Krycinski has also served as a member for the Spark! Tank event and encourages students to use the resources they have available from the Center for Entrepreneurship. However, she emphasized the importance of gaining hands-on experience through internships and work.
“You can get an education all you want, … but being on the job and learning is your best education, honestly,” Krycinski said.
Krycinski recognizes not all entrepreneurs have access to programs like the Spark! Incubator Program. Krycinski herself did not have access to a program. Rather, she pursued her interests and has dabbled in a variety of business endeavors, including a lifestyle blog, a successful career with Mary Kay, an online store called Soul Sisters Boutique, and rental property management.

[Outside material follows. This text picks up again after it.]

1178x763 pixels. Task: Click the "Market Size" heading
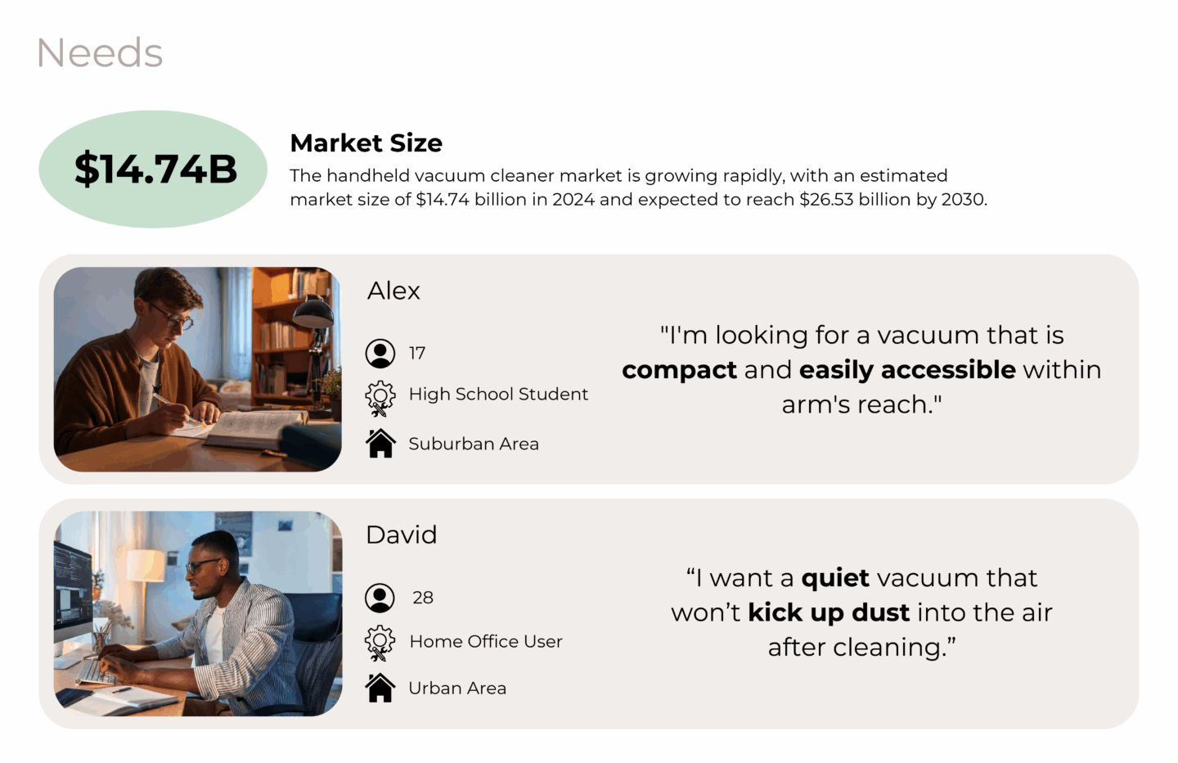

“I feel like the world is at your fingertips. … You really just have to go and learn about what you’re passionate about,” Krycinski said. “God gives each one of us special gifts and talents, and when we use them to glorify him, nothing will stop (us).”
Cook, who also did not participate in an entrepreneurship program, said it is important to believe in oneself and the value of one’s product.
“If there’s any piece of advice I would give, it’s to … deeply know your value and the value of what you’re providing,” Cook said. “I think that’s going to drive success.”